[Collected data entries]
=== Section Start ===

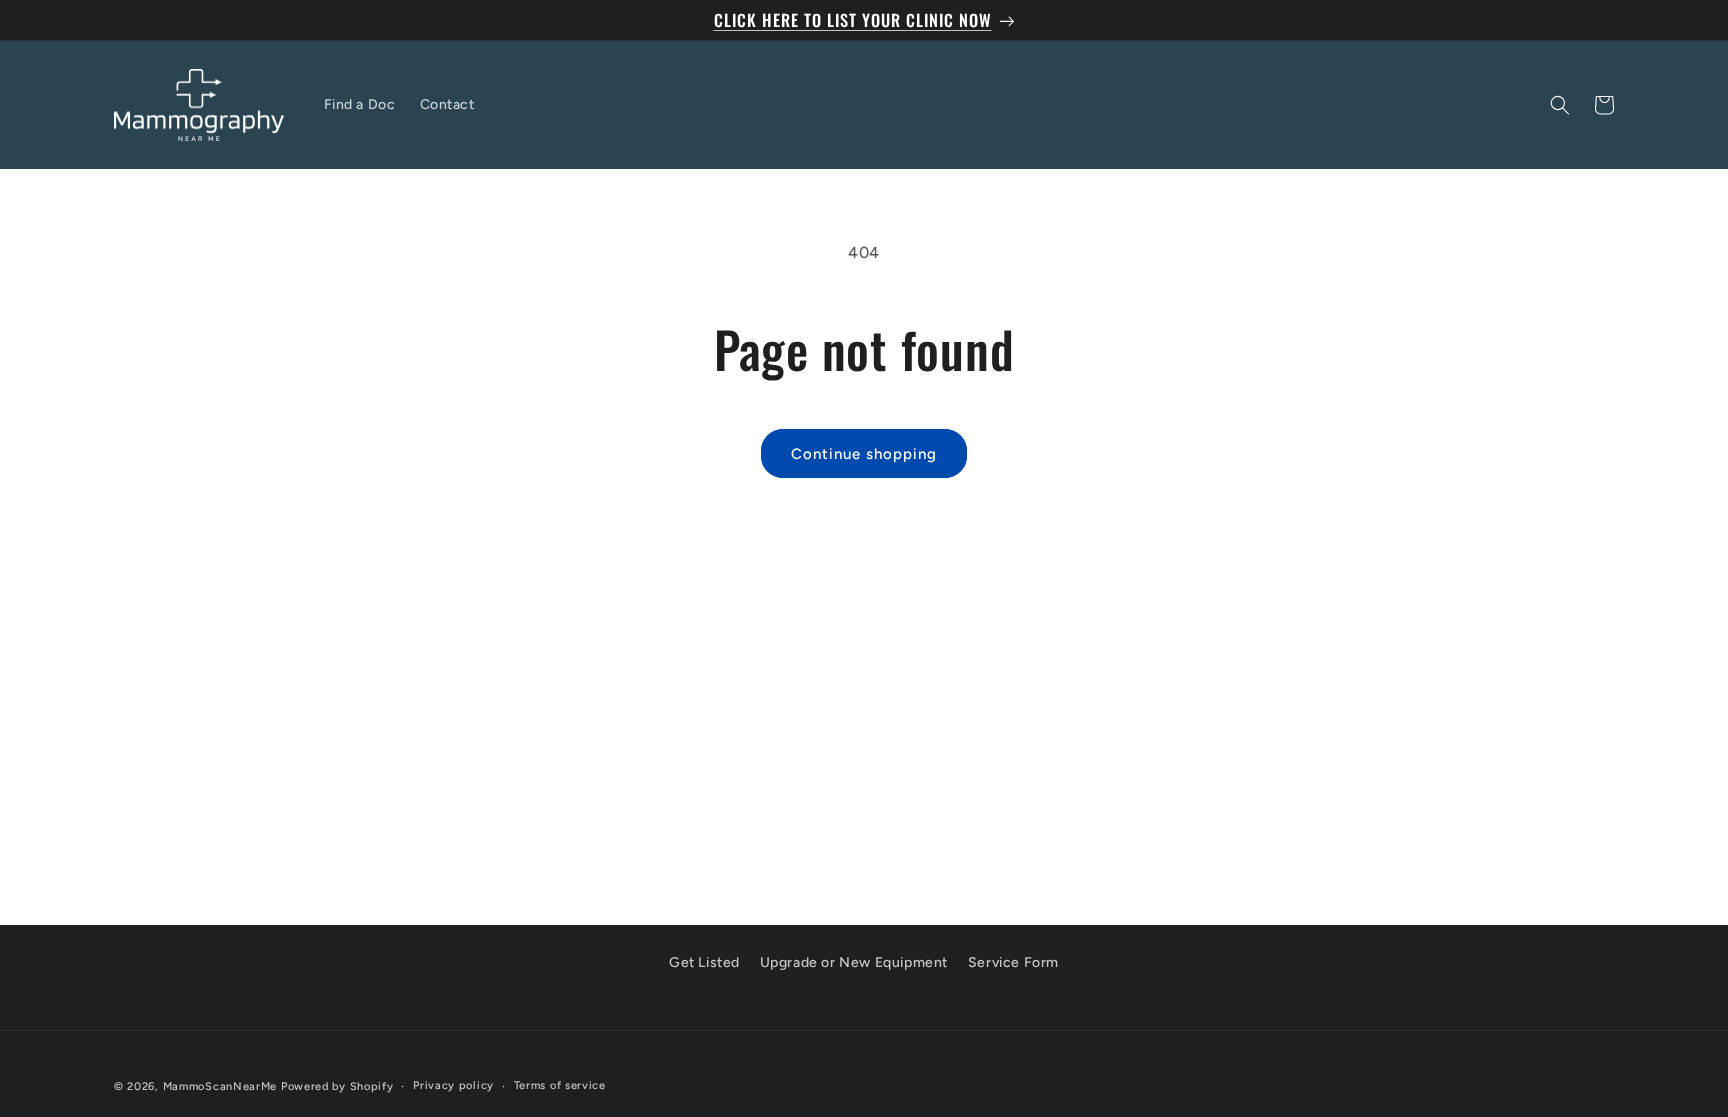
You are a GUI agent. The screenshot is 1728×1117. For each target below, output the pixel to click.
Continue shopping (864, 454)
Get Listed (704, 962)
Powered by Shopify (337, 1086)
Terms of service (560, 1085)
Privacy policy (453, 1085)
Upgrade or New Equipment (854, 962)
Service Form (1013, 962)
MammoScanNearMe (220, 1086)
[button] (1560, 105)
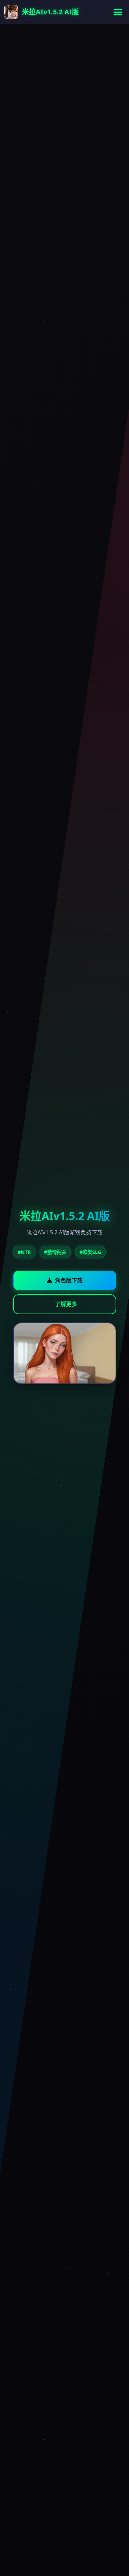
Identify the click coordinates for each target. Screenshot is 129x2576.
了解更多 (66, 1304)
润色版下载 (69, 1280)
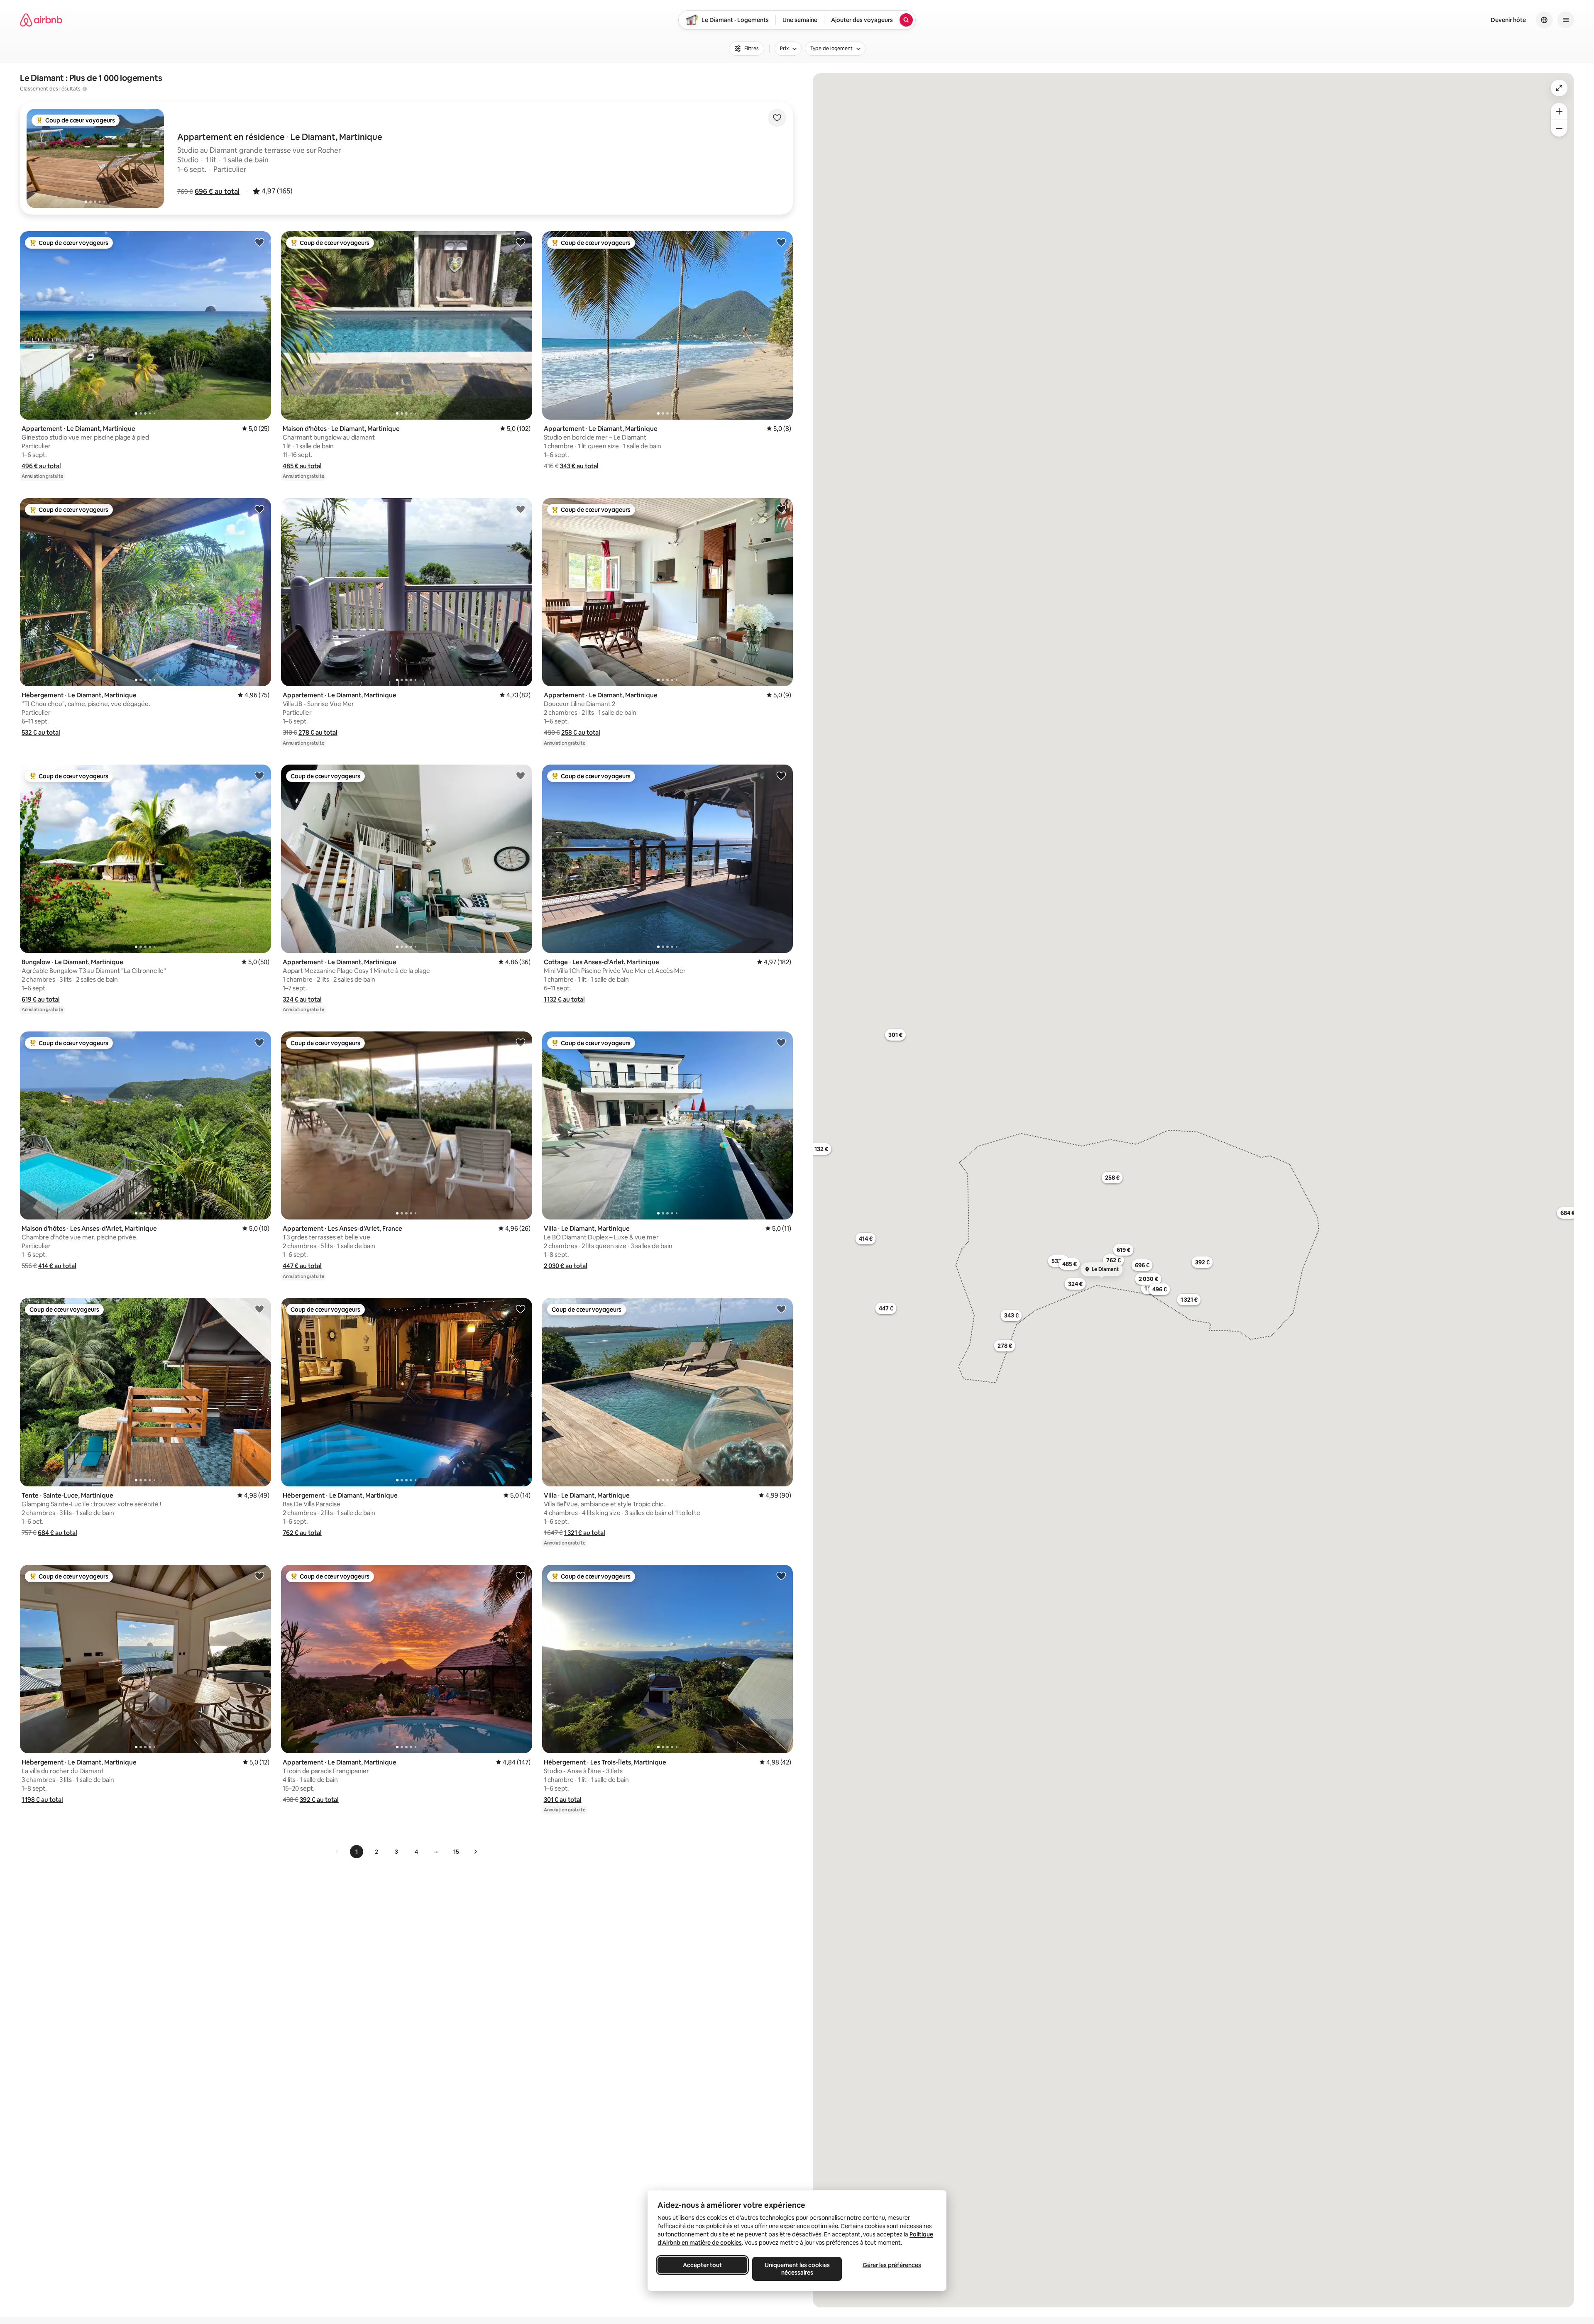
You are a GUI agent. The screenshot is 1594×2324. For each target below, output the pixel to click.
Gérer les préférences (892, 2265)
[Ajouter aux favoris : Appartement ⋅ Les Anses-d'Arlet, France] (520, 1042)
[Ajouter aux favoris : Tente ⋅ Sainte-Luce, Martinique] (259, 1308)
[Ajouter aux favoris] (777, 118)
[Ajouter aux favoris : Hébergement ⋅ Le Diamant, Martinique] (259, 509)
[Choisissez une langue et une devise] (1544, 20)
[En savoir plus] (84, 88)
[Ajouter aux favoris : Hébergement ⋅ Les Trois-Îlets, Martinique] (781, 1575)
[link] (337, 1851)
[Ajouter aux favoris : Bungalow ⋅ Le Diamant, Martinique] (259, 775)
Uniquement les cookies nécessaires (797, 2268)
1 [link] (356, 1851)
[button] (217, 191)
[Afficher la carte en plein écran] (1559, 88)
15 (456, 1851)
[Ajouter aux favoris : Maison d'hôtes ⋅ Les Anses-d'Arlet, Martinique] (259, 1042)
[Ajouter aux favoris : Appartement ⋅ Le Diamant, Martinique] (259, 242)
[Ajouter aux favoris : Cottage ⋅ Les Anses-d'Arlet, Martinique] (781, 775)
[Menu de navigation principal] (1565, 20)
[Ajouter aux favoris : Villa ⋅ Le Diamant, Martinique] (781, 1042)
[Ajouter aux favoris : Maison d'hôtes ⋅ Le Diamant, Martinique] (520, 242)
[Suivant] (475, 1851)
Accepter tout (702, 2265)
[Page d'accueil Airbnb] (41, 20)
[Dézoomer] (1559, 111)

=== Section End ===

> [Task description] From the first line above to the last, copy the records exactly but omit the pictures.

> [Answer box]
You are a GUI agent. The screenshot is 1728×1117. For each target below, output the pixel to click.
Continue shopping (864, 454)
Get Listed (704, 962)
Powered by Shopify (337, 1086)
Terms of service (560, 1085)
Privacy policy (453, 1085)
Upgrade or New Equipment (854, 962)
Service Form (1013, 962)
MammoScanNearMe (220, 1086)
[button] (1560, 105)
Identify the click coordinates for each target. Screenshot is 129x2576.
了解更多 (66, 1304)
润色版下载 (69, 1280)
You are a GUI agent. The screenshot is 1594×2324. For each target below, output the pixel to click.
Gérer les préférences (892, 2265)
[Ajouter aux favoris : Appartement ⋅ Les Anses-d'Arlet, France] (520, 1042)
[Ajouter aux favoris : Tente ⋅ Sainte-Luce, Martinique] (259, 1308)
[Ajouter aux favoris] (777, 118)
[Ajouter aux favoris : Hébergement ⋅ Le Diamant, Martinique] (259, 509)
[Choisissez une langue et une devise] (1544, 20)
[En savoir plus] (84, 88)
[Ajouter aux favoris : Hébergement ⋅ Les Trois-Îlets, Martinique] (781, 1575)
[link] (337, 1851)
[Ajouter aux favoris : Bungalow ⋅ Le Diamant, Martinique] (259, 775)
Uniquement les cookies nécessaires (797, 2268)
1 [link] (356, 1851)
[button] (217, 191)
[Afficher la carte en plein écran] (1559, 88)
15 (456, 1851)
[Ajouter aux favoris : Maison d'hôtes ⋅ Les Anses-d'Arlet, Martinique] (259, 1042)
[Ajouter aux favoris : Appartement ⋅ Le Diamant, Martinique] (259, 242)
[Ajouter aux favoris : Cottage ⋅ Les Anses-d'Arlet, Martinique] (781, 775)
[Menu de navigation principal] (1565, 20)
[Ajouter aux favoris : Villa ⋅ Le Diamant, Martinique] (781, 1042)
[Ajouter aux favoris : Maison d'hôtes ⋅ Le Diamant, Martinique] (520, 242)
[Suivant] (475, 1851)
Accepter tout (702, 2265)
[Page d'accueil Airbnb] (41, 20)
[Dézoomer] (1559, 111)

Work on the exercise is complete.